Boston is failing to meet students’ wide-ranging learning needs

Thank you for highlighting inequities in the placement of students with disabilities in dual language programs (“Students with disabilities left out of bilingual classes: Advocates see discrimination in BPS numbers,” Page A1, June 1). Greater access to these programs is urgently needed for English learners with disabilities, who face startling inequities in educational outcomes that have widened significantly due to the disproportionate impact of COVID-19.

Dual language programs can and must be designed to account for the learning needs of all students, including those with disabilities. This can be best accomplished with input from multilingual families and by using Universal Design for Learning, a teaching approach that accommodates a wide range of abilities through a flexible learning environment that engages students in a variety of ways. Boston has failed to implement the principles of this approach because of arbitrary, last-minute placement decisions of students with disabilities, lack of coordination, and other factors.

As a lawyer for multilingual students and families at Massachusetts Advocates for Children, I see many English learners with disabilities excluded from opportunities to learn in their language alongside students who share their language and cultural background. School districts mistakenly believe these programs cannot meet students’ disability-related needs. Making dual language programs more accessible is one approach to remedying this inequity. Furthermore, inclusive educational programs designed to meet the needs of students with disabilities lead to better education and improved outcomes for all students.


With Boston and other school districts planning to launch dual language programs, it is especially timely that we highlight this barrier to equal educational opportunity.

Diana I. Santiago

Senior attorney

Massachusetts Advocates for Children


‘I am someone who benefited from such a program’

I read the article on students with disabilities left out of dual language programs in Boston schools as someone who benefited from such a program.


I came to Boston from the Dominican Republic in 2006, not knowing any English and having impaired vision, being partially deaf, and having a learning disability. I attended the Timilty Middle School and was placed in a bilingual program, where I learned English and received instruction in other classes in Spanish. By the time I went to Madison Park High School, I was fluent in English. I subsequently graduated from Bunker Hill Community College and the University of Massachusetts Boston, and now I assist students with disabilities in schools in the Boston area.
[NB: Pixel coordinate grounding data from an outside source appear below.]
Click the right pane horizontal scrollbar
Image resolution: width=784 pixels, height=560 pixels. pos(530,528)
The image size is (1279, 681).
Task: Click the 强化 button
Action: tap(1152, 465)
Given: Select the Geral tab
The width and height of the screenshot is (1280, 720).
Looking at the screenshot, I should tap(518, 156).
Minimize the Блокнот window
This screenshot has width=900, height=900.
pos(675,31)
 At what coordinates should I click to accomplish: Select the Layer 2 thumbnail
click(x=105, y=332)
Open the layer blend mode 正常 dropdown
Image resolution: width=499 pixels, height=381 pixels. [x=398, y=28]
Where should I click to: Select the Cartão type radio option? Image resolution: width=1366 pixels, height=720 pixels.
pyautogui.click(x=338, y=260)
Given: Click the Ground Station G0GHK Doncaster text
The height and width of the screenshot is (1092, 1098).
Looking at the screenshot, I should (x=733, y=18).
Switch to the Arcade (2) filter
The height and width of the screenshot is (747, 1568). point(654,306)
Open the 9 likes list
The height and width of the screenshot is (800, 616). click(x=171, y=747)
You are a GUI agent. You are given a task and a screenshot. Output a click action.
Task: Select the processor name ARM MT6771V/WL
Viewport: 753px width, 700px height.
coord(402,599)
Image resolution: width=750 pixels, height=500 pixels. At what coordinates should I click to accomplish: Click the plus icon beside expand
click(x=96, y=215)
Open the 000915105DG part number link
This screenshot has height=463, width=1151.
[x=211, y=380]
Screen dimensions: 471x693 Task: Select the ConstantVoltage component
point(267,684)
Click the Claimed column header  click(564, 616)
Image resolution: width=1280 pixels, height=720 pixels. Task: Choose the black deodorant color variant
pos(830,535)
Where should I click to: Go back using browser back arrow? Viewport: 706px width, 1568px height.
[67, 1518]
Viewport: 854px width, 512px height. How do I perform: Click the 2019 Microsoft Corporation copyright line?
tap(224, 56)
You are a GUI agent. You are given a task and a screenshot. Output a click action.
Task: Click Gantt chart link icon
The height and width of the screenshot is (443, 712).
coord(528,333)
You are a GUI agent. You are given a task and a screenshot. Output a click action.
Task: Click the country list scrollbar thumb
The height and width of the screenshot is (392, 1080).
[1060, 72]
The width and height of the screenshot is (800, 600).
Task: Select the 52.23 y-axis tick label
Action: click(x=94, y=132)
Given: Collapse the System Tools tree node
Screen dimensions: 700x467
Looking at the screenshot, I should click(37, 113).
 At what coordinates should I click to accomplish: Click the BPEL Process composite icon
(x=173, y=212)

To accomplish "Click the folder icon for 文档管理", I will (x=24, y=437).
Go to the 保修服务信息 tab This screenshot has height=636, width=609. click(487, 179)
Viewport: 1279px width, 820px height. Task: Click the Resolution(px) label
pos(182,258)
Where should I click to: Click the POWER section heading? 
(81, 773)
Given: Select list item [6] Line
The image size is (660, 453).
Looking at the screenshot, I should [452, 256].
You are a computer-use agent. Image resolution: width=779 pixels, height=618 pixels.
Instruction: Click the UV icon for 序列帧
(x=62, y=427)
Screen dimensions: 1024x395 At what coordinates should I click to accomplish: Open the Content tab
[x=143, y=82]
Special education students must be included in BPS bilingual programs because these programs work.

Maximo Pimentel


The writer is youth transition services facilitator at the Boston Center For Independent Living.

Highlight, too, the schools that work hard to succeed in this effort

Reading the Globe every day, it is easy to get the impression that Boston Public Schools is mired in scandal and dysfunction. Clearly, there is much that needs to change, and the inequalities within the system are unacceptable. But the article “Students with disabilities left out of bilingual classes” was a missed opportunity to highlight the work that is being done at these dual language schools to welcome and serve students with disabilities.

Teachers and families at the Rafael Hernandez K-8 School are working to create a model for a fully inclusive bilingual curriculum. This work is innovative and expensive, since it requires additional materials and learning specialists who can teach in both languages, but it is worth the investment. The experience of learning alongside peers with different language skills and academic styles benefits both English learners and Spanish learners and students with and without disabilities.


We hope that the Globe can balance its negative coverage of BPS with reporting that identifies the places where teachers and administrators are excelling so that we can support the expansion of these models to other schools and make sure that English learners with disabilities are given the same range of school choices as their peers.

Emily and Carl Lowenberg

Jamaica Plain

The writers are parents of students at the Rafael Hernandez K-8 School.